**What to produce:** Retype the whole listing that follows, with nothing added or left out.
Start of Data
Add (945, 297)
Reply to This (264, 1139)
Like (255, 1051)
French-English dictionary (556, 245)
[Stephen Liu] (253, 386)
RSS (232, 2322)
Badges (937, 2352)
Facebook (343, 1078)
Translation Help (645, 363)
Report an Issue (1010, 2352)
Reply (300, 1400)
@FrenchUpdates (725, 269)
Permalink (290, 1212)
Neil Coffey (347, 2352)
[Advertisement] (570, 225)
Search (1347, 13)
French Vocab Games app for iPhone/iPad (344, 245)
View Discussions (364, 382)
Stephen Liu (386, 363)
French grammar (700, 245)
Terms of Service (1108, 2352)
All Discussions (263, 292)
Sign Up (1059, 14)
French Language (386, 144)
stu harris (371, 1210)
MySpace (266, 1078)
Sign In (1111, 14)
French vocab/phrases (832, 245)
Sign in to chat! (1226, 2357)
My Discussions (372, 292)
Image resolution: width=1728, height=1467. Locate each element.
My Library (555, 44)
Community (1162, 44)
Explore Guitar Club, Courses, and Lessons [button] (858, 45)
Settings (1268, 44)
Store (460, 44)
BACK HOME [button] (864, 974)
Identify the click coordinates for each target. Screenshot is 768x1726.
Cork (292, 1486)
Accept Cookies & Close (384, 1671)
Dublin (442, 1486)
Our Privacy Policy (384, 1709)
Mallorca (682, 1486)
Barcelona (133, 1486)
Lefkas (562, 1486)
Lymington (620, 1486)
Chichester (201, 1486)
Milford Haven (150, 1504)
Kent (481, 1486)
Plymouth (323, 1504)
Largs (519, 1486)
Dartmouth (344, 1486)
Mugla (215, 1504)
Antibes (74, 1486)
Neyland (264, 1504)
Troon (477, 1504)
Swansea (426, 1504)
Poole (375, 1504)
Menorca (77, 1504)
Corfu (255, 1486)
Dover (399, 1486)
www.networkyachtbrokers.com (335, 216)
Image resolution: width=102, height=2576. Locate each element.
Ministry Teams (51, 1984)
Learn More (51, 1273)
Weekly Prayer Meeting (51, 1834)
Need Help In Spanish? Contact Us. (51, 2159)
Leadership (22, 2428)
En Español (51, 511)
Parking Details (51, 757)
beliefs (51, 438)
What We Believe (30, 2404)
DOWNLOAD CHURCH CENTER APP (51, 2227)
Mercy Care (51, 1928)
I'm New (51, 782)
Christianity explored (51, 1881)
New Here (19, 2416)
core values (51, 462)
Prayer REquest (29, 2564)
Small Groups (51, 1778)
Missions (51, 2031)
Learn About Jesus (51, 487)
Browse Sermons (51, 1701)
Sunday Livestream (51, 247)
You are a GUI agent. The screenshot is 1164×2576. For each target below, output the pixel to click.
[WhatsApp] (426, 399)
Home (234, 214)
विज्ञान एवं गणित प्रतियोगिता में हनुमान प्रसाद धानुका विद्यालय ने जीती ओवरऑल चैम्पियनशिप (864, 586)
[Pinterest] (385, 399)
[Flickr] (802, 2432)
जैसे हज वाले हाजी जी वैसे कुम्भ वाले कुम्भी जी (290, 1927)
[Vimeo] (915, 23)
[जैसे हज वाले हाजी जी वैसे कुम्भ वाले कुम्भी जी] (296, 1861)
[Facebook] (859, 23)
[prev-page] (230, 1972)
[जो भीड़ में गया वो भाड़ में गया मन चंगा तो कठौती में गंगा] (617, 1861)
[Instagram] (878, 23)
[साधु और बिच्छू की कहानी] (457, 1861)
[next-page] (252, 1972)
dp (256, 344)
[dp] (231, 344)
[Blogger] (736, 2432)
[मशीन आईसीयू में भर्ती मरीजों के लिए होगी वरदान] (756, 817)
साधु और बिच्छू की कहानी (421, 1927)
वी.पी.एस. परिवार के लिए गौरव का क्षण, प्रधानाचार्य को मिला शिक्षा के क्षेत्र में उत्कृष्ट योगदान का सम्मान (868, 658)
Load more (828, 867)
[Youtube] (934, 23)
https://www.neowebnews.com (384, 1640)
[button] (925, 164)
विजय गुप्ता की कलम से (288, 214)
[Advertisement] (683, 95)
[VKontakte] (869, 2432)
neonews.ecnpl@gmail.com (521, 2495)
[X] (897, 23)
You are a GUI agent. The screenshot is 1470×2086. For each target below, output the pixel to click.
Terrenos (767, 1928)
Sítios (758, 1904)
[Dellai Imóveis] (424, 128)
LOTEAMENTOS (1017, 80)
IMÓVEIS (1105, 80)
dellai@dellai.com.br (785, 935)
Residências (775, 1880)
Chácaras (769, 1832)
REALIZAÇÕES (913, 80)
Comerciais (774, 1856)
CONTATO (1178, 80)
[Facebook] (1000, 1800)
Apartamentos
End of Data
**Answer section:**
Add (945, 297)
Reply to This (264, 1139)
Like (255, 1051)
French-English dictionary (556, 245)
[Stephen Liu] (253, 386)
RSS (232, 2322)
Badges (937, 2352)
Facebook (343, 1078)
Translation Help (645, 363)
Report an Issue (1010, 2352)
Reply (300, 1400)
@FrenchUpdates (725, 269)
Permalink (290, 1212)
Neil Coffey (347, 2352)
[Advertisement] (570, 225)
Search (1347, 13)
French Vocab Games app for iPhone/iPad (344, 245)
View Discussions (364, 382)
Stephen Liu (386, 363)
French grammar (700, 245)
Terms of Service (1108, 2352)
All Discussions (263, 292)
Sign Up (1059, 14)
French Language (386, 144)
stu harris (371, 1210)
MySpace (266, 1078)
Sign In (1111, 14)
French vocab/phrases (832, 245)
Sign in to chat! (1226, 2357)
My Discussions (372, 292)
Image resolution: width=1728, height=1467. Locate each element.
My Library (555, 44)
Community (1162, 44)
Explore Guitar Club, Courses, and Lessons [button] (858, 45)
Settings (1268, 44)
Store (460, 44)
BACK HOME [button] (864, 974)
Identify the click coordinates for each target. Screenshot is 768x1726.
Cork (292, 1486)
Accept Cookies & Close (384, 1671)
Dublin (442, 1486)
Our Privacy Policy (384, 1709)
Mallorca (682, 1486)
Barcelona (133, 1486)
Lefkas (562, 1486)
Lymington (620, 1486)
Chichester (201, 1486)
Milford Haven (150, 1504)
Kent (481, 1486)
Plymouth (323, 1504)
Largs (519, 1486)
Dartmouth (344, 1486)
Mugla (215, 1504)
Antibes (74, 1486)
Neyland (264, 1504)
Troon (477, 1504)
Swansea (426, 1504)
Poole (375, 1504)
Menorca (77, 1504)
Corfu (255, 1486)
Dover (399, 1486)
www.networkyachtbrokers.com (335, 216)
Image resolution: width=102, height=2576. Locate each element.
Ministry Teams (51, 1984)
Learn More (51, 1273)
Weekly Prayer Meeting (51, 1834)
Need Help In Spanish? Contact Us. (51, 2159)
Leadership (22, 2428)
En Español (51, 511)
Parking Details (51, 757)
beliefs (51, 438)
What We Believe (30, 2404)
DOWNLOAD CHURCH CENTER APP (51, 2227)
Mercy Care (51, 1928)
I'm New (51, 782)
Christianity explored (51, 1881)
New Here (19, 2416)
core values (51, 462)
Prayer REquest (29, 2564)
Small Groups (51, 1778)
Missions (51, 2031)
Learn About Jesus (51, 487)
Browse Sermons (51, 1701)
Sunday Livestream (51, 247)
You are a GUI agent. The screenshot is 1164×2576. For each target below, output the pixel to click.
[WhatsApp] (426, 399)
Home (234, 214)
विज्ञान एवं गणित प्रतियोगिता में हनुमान प्रसाद धानुका विद्यालय ने जीती ओवरऑल चैम्पियनशिप (864, 586)
[Pinterest] (385, 399)
[Flickr] (802, 2432)
जैसे हज वाले हाजी जी वैसे कुम्भ वाले कुम्भी जी (290, 1927)
[Vimeo] (915, 23)
[जैसे हज वाले हाजी जी वैसे कुम्भ वाले कुम्भी जी] (296, 1861)
[Facebook] (859, 23)
[prev-page] (230, 1972)
[जो भीड़ में गया वो भाड़ में गया मन चंगा तो कठौती में गंगा] (617, 1861)
[Instagram] (878, 23)
[साधु और बिच्छू की कहानी] (457, 1861)
[next-page] (252, 1972)
dp (256, 344)
[dp] (231, 344)
[Blogger] (736, 2432)
[मशीन आईसीयू में भर्ती मरीजों के लिए होगी वरदान] (756, 817)
साधु और बिच्छू की कहानी (421, 1927)
वी.पी.एस. परिवार के लिए गौरव का क्षण, प्रधानाचार्य को मिला शिक्षा के क्षेत्र में उत्कृष्ट योगदान का सम्मान (868, 658)
Load more (828, 867)
[Youtube] (934, 23)
https://www.neowebnews.com (384, 1640)
[button] (925, 164)
विजय गुप्ता की कलम से (288, 214)
[Advertisement] (683, 95)
[VKontakte] (869, 2432)
neonews.ecnpl@gmail.com (521, 2495)
[X] (897, 23)
You are a GUI agent. The screenshot is 1470×2086. For each target below, output the pixel to click.
Terrenos (767, 1928)
Sítios (758, 1904)
[Dellai Imóveis] (424, 128)
LOTEAMENTOS (1017, 80)
IMÓVEIS (1105, 80)
dellai@dellai.com.br (785, 935)
Residências (775, 1880)
Chácaras (769, 1832)
REALIZAÇÕES (913, 80)
Comerciais (774, 1856)
CONTATO (1178, 80)
[Facebook] (1000, 1800)
Apartamentos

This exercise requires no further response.